A aventura sorria-lhe. O fortuito do encontro, a corrida de um veículo atrás de outro, ainda que não fossem coisas raras, davam-lhe sempre um ponto de partida para um romance. Sua imaginação estava já além deste primeiro capítulo. A moça devia ser uma Lélia perdida na realidade, uma Heloísa ignota da sociedade fluminense, de quem ele seria, salvo algumas alterações, o apaixonado Abelardo. Neste caminho de invenção Alfredo tinha já mentalmente escrito muitos capítulos do seu romance, quando o carro parou em frente de uma casa da Rua de Mata-cavalos, chamada hoje de Riachuelo. O tílburi parou a alguns passos.

Não tardou que a moça saísse do carro e entrasse na casa, cuja aparência indicava certa abastança. O carro voltou depois pelo mesmo caminho, a passo lento, enquanto o tílburi, também a passo lento seguia para diante. Alfredo tomou nota da casa, e de novo mergulhou-se nas suas reflexões.

O cocheiro do tílburi que até então guardara um inexplicável silêncio, entendeu que devia oferecer os seus bons ofícios ao freguês.

— V. S. ficou entusiasmado por aquela moça, disse ele com ar sonso. É bem bonita! — Parece que sim, respondeu Alfredo; vi-a de relance. Morará ali mesmo? — Mora.

— Ah! o senhor já ali foi...

— Duas vezes.

— Foi naturalmente levar o marido.

— É viúva.

— Sabe disso?

— Sei, sim, senhor... Onde pus eu o meu charuto?...

— Tome um.

Alfredo ofereceu um charuto de Havana ao cocheiro, que o aceitou com muitos sinais de reconhecimento. Aceso o charuto, o cocheiro continuou.

— Aquela moça é viúva e luxa muito. Muito homem anda aí mordido por ela, mas parece que ela não quer casar.

— Como sabe disso?

— Eu moro ali na Rua do Resende. Não viu como o cavalo queria quebrar a esquina? Alfredo esteve um instante calado.

— Mora só? perguntou ele.

— Mora com uma tia velha e uma irmã mais moça.

— Sozinhas?

— Há também um primo.

— Moço?

— Trinta e tantos anos.

— Solteiro?

— Viúvo.

Alfredo confessou a si mesmo que este primo era carta desnecessária no baralho. Palpitou-lhe que seria um obstáculo às suas venturas. Se fosse um pretendente? Era natural, se não estava morto para as paixões da terra. Uma prima tão bonita é uma Eva tentada e tentadora. Alfredo fantasiava já assim um inimigo e as forças dele, antes de conhecer a disposição da praça.

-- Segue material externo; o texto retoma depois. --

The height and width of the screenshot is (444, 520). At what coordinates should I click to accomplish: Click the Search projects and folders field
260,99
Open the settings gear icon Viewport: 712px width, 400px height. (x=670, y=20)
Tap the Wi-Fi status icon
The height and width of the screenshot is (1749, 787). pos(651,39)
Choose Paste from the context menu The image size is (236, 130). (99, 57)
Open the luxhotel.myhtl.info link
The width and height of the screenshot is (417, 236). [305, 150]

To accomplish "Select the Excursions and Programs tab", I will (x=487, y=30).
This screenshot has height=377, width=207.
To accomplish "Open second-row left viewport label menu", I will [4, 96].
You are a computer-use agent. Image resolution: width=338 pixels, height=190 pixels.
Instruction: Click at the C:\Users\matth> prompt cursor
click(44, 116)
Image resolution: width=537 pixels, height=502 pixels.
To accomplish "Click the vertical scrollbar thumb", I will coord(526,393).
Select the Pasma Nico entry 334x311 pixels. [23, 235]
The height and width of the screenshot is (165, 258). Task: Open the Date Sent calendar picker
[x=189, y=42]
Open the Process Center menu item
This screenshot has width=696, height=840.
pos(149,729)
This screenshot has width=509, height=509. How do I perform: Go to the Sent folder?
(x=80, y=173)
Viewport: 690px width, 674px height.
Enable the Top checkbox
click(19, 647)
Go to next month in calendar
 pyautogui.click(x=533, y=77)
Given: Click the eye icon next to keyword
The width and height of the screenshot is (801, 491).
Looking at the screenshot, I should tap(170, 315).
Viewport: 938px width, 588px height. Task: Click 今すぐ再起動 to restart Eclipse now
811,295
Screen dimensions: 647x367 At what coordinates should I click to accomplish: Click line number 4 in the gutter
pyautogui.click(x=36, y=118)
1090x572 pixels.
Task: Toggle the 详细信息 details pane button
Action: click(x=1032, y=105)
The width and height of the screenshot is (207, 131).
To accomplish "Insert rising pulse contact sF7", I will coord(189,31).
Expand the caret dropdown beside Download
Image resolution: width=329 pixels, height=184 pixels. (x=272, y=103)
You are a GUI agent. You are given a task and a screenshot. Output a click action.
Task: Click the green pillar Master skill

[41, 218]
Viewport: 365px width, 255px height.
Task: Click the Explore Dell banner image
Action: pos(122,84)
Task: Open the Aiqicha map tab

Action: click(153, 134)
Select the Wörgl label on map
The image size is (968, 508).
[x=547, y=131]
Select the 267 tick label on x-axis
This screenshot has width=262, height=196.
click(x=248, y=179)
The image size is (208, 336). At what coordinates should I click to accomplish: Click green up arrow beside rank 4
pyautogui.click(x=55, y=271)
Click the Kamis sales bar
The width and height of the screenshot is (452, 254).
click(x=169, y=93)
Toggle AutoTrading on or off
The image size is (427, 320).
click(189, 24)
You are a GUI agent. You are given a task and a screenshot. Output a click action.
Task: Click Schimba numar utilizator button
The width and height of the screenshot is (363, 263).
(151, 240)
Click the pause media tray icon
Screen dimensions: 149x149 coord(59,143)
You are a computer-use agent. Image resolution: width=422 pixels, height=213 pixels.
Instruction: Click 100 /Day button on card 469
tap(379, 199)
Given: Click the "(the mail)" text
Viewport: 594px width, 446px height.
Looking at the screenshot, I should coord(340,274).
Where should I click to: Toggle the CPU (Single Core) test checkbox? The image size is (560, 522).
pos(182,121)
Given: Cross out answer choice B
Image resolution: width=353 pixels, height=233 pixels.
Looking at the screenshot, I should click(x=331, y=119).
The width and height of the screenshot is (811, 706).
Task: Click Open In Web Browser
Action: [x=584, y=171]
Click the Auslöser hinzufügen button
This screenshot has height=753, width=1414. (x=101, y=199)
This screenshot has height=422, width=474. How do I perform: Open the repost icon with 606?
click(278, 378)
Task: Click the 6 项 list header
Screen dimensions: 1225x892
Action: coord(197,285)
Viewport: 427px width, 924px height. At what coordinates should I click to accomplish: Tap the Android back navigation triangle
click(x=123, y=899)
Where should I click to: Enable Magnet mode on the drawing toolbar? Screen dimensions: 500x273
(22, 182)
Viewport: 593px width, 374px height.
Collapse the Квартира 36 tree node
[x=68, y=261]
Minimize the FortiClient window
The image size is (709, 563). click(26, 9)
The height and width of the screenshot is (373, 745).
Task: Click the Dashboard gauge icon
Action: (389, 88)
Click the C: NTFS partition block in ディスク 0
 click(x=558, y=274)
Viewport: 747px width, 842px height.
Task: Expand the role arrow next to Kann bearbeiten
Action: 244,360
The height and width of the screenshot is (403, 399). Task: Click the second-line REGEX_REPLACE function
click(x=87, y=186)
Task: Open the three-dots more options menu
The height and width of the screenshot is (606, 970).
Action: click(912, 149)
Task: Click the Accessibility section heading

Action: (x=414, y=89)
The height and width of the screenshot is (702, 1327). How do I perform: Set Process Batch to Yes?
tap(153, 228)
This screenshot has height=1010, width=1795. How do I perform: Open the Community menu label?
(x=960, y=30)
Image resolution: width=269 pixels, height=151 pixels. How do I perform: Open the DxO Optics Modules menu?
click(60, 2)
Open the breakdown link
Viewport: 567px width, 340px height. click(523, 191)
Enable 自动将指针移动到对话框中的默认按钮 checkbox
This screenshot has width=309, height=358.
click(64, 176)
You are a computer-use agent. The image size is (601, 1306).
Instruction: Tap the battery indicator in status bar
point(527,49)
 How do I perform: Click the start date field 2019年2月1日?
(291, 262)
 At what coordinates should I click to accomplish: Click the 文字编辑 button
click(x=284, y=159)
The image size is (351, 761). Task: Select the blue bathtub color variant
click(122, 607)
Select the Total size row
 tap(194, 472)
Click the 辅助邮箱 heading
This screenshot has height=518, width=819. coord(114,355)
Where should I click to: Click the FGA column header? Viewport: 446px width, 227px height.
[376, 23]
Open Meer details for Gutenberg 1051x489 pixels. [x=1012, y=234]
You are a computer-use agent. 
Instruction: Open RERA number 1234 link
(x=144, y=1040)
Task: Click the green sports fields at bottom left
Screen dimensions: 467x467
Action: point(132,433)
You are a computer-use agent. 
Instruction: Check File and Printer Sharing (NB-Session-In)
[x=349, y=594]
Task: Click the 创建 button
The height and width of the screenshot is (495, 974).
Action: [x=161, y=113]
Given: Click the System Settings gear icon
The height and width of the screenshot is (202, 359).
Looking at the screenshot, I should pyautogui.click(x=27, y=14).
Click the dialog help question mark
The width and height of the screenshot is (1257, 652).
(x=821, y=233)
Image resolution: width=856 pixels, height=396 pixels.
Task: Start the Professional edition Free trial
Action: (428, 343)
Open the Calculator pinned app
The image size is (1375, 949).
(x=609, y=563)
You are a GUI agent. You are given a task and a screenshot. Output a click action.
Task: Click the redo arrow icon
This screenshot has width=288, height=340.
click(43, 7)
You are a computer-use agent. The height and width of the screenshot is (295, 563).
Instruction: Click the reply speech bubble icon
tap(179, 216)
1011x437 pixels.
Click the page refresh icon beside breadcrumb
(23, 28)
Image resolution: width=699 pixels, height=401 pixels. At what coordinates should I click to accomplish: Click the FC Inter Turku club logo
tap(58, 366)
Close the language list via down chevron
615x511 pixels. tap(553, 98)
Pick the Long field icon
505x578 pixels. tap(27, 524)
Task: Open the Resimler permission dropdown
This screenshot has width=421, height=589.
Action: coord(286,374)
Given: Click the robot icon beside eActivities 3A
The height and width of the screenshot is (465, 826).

O cocheiro deu-lhe algumas informações mais. Havia umas partidas na casa da formosa dama, mas só de mês a mês, as quais eram freqüentadas por algumas poucas pessoas escolhidas. Ângela, que assim dizia ele chamar-se a moça, tinha alguns haveres, e viria a herdar da tia, que já estava muito velha.

Alfredo recolheu carinhosamente as informações todas do cocheiro, e o nome de Ângela para logo lhe ficou entranhado no coração. Inquiriu do número do tílburi, o lugar onde estacionava e o número da cocheira na Rua do Resende, e mandou voltar para baixo. Ao passar em frente à casa de Ângela, Alfredo deitou para lá os olhos. A sala estava alumiada, mas nenhum vulto de mulher ou de homem lhe apareceu. Alfredo recostou-se molemente e o tílburi partiu a todo o galope.

III

Alfredo estava contente consigo e com a fortuna. Depara-lhe esta uma mulher como aquela senhora, teve ele a idéia de a seguir, as circunstâncias o ajudaram poderosamente; sabia agora onde morava a bela, sabia que era livre, e enfim, e mais que tudo, amava.